BRASÍLIA ¿ Os ministérios da Educação e da Saúde lançaram nesta quinta-feira o Programa Nacional de Apoio à formação de Médicos Especialistas em Áreas Estratégicas, o Pró-Residência. O projeto deve oferecer, no período de dois anos, cerca de duas mil bolsas de residência médica para especialidades e regiões do País que sofrem com a falta de profissionais.

Christian Baines, repórter em Brasília |

O secretário de gestão do Trabalho e da Educação na Saúde do ministério da Saúde, Francisco Eduardo de Campos, destacou que o número de médicos no País não é insuficiente, mas que há um problema sério de concentração de profissionais.

O programa pretende justamente aumentar a oferta de especialistas nas regiões Norte, Nordeste e Centro-Oeste do País. Todas as duas mil bolsas vão ser destinadas às três regiões.

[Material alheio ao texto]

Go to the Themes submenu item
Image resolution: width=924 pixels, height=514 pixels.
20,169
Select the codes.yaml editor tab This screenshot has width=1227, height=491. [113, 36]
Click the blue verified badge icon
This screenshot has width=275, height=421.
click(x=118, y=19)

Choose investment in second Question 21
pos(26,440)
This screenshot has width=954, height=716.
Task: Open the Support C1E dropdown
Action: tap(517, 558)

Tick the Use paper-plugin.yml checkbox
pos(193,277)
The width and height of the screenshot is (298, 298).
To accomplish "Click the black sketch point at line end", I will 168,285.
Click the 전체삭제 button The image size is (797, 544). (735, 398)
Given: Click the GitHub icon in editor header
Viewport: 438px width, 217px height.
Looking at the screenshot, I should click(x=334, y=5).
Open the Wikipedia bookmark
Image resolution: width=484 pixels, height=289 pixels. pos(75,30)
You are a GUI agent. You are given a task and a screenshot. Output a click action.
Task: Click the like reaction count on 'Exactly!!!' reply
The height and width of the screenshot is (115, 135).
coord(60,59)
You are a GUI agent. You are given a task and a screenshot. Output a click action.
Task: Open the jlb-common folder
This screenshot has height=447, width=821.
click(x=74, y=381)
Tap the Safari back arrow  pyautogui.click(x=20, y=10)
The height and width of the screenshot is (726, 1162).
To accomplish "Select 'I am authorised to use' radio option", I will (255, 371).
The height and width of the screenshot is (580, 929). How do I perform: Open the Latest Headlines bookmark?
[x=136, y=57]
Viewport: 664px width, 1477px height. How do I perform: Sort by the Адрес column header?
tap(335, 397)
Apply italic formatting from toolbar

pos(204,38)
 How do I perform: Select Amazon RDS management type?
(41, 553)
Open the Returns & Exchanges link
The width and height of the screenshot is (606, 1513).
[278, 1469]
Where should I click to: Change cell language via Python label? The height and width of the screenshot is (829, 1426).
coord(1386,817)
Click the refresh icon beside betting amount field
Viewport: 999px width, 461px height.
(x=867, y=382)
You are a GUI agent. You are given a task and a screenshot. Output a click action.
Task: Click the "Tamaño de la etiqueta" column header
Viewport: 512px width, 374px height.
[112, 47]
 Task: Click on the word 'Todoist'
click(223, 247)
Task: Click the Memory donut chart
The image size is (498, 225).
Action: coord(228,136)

Além disso, o projeto vai conceder bolsas a especialidades que não costumam ser muito procuradas pelos profissionais. Campos lembrou que, apesar do Brasil estar vivendo um envelhecimento demográfico, é baixo o número de especialistas em Gerontologia ¿ que estuda os pacientes de idade avançada. Nós temos o dever em fazer com que instrumentos de incentivo façam as escolas a oferecer residências médicas, afirmou.

A secretária de Educação Superior do MEC, Maria Paula Dallari Bucci, disse que o programa foi elaborado com base em um mapeamento que localiza objetivamente os locais de carência. Aumentaremos em 120% as vagas de ingresso em residência médica. Isso diminui uma dívida que se tinha, disse.

A distribuição das bolsas será realizada a partir da apresentação de propostas a editais lançados pela secretaria de Educação Superior (Sesu), do MEC, e de Gestão do Trabalho e da Educação na Saúde (SGTES) do Ministério da Saúde.

Podem se candidatar aos editais os hospitais universitários federais, os hospitais de ensino e as secretarias estaduais e municipais da saúde.

O primeiro edital, com prazo até o dia 30 de novembro, receberá propostas de ampliação de vagas em programas já existentes ou de criação de programas que dependam exclusivamente de bolsas de residência.

O segundo receberá, até 30 de dezembro, propostas de implementação de mestrados profissionais associados a programas de residências em saúde.

O custo do programa do governo federal será dividido pelos dois ministérios. Hoje, o investimento em bolsas de residências médicas é de R$ 145 milhões. Ao fim de 2011, espera-se que os investimentos beirem os R$ 256 milhões.